Friday, March 23, 2012

Fuzzy lookup transform row scores 'inconsistent' with individual column scores

I am trying to interpret some of the results I observe when trying to match similar records using a fuzzy lookup transform, but it's not entirely clear how the overall row similarity score is calculated. In particular, sometimes rows with lower individual column similarity scores will achieve a higher similarity and confidence score than a matching row with higher individual column scores.

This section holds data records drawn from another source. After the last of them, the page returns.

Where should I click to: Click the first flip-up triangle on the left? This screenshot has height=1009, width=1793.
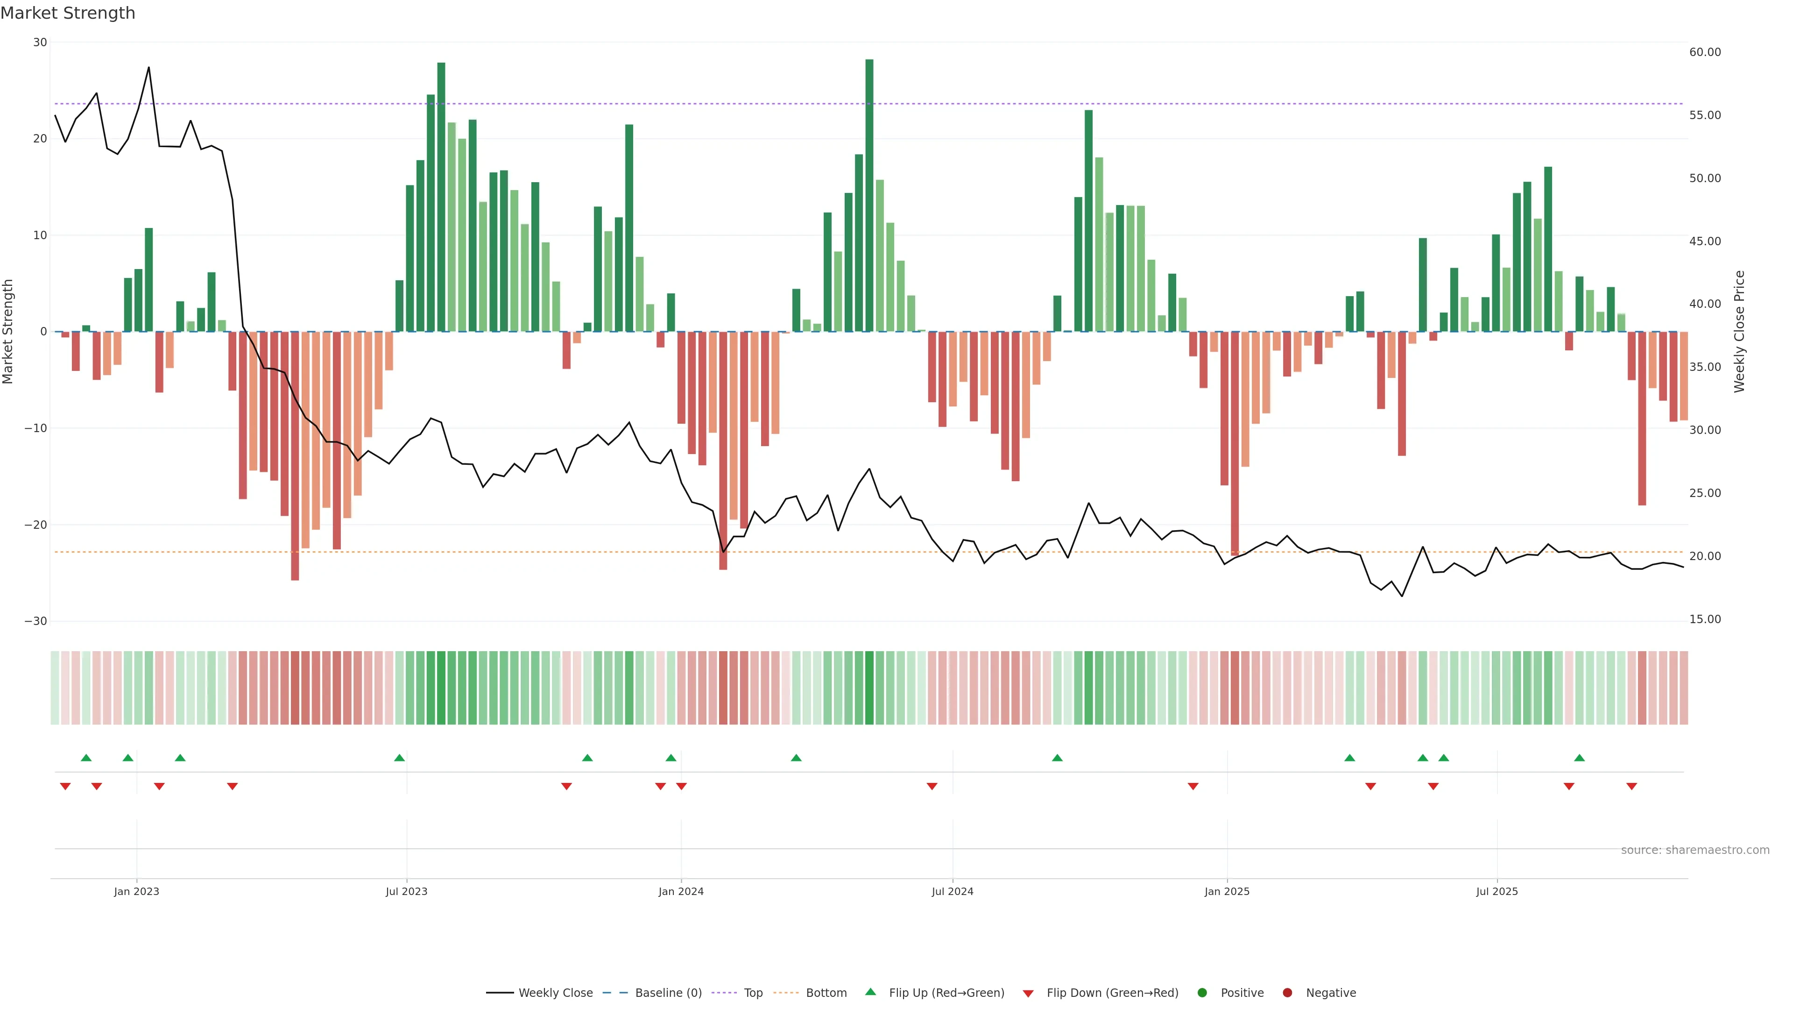pyautogui.click(x=86, y=758)
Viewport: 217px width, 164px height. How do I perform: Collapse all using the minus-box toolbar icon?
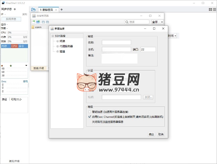tap(43, 22)
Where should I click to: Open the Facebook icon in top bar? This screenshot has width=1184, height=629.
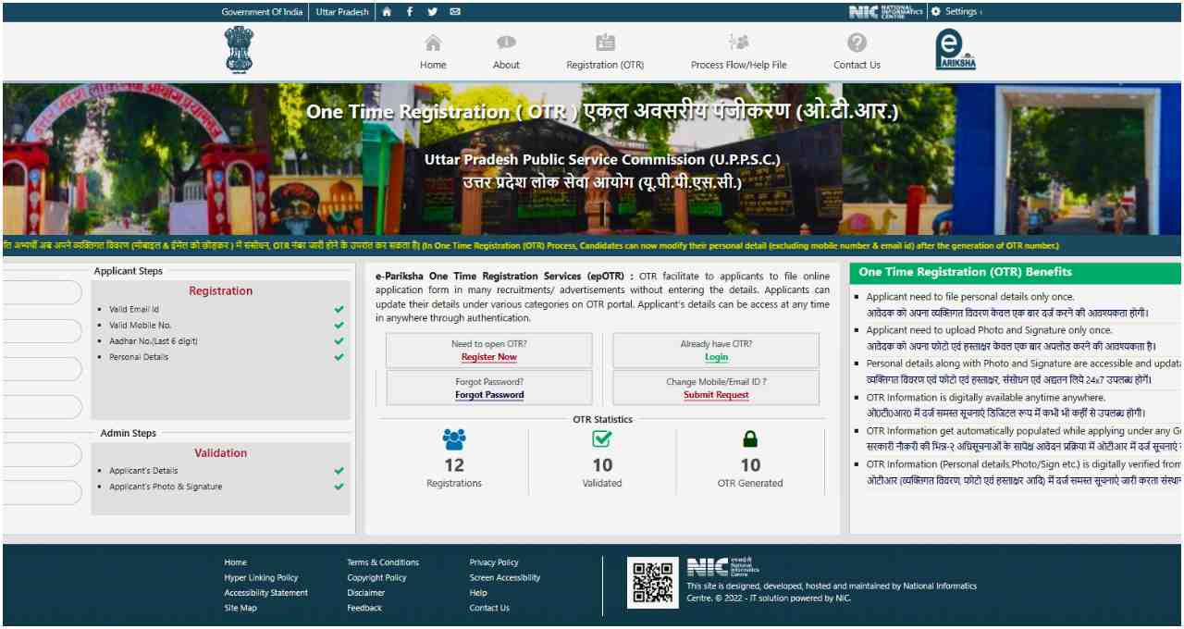click(x=410, y=12)
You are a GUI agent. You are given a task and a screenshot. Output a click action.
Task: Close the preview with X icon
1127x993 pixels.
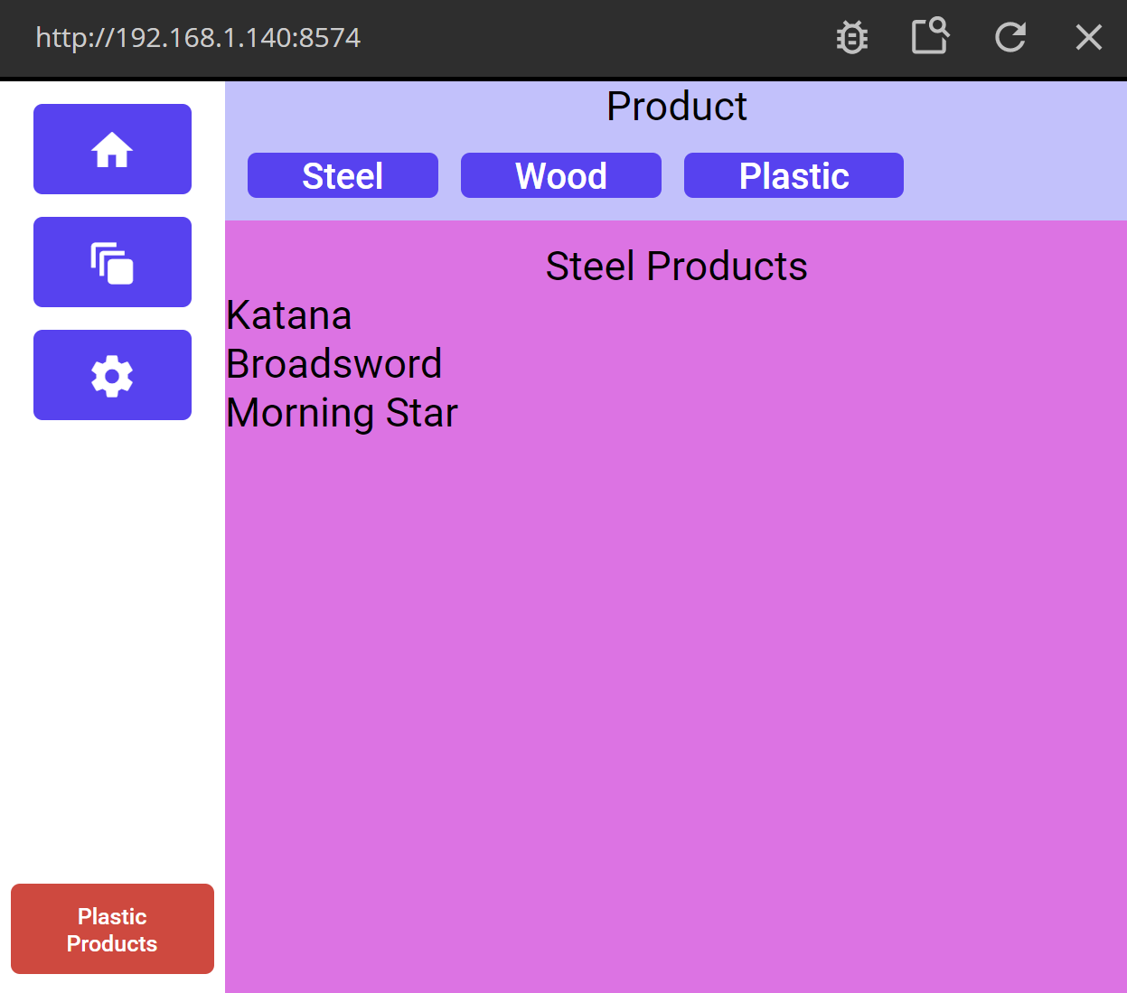tap(1088, 37)
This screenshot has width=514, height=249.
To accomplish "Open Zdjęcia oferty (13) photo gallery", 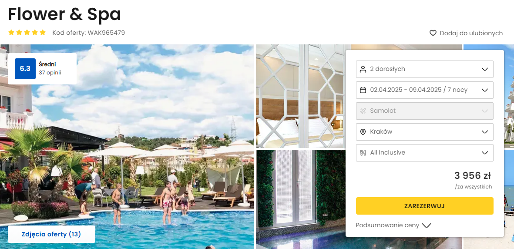I will click(x=51, y=234).
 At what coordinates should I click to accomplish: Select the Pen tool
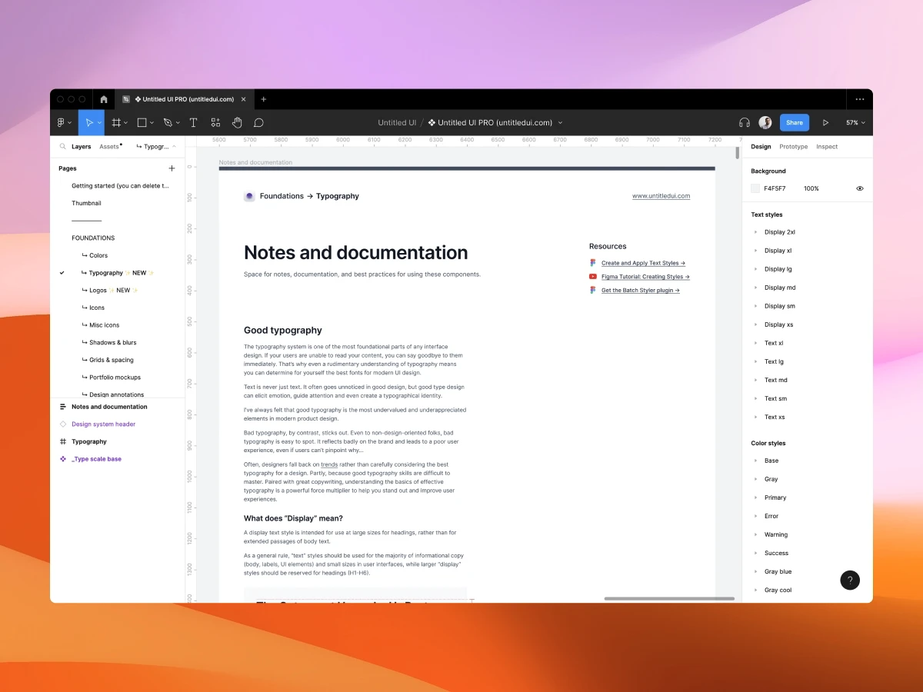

The transform is configured with 6 text fields set to fuzzy mapping and a minimum similarity of 0, and 3 additional numeric fields with an exact mapping. It is set to return a maximum of 2 matches per lookup and to do an exhaustive search of the reference table.

For example, from the following matching pair of records Match 1 is picked over Match 2 even though it's individual scores are lower.

Match 1 Match 2
-- --
_similarity_author 1.0 1.0
_similarity_title 0.85344648 1.0
_similarity_headline 0.0125 0.0125
_similarity_summary 0.0125 0.0125
_similarity_picture 1.0 1.0
_similarity_caption 1.0 1.0

_similarity 7.8429267E-2 7.3196657E-2
_confidence 0.55728668 0.44271332

In another case both matching records have *identical* scores for every mapped column and yet their similarity and confidence scores are different.

Clearly there are other factors involved in calculating the overall row score. Anybody know what these are?


Fernando Tubio

Can't even begin to describe it in my own words. This article describes the Fuzzy Math real well. Don't know if you've seen it.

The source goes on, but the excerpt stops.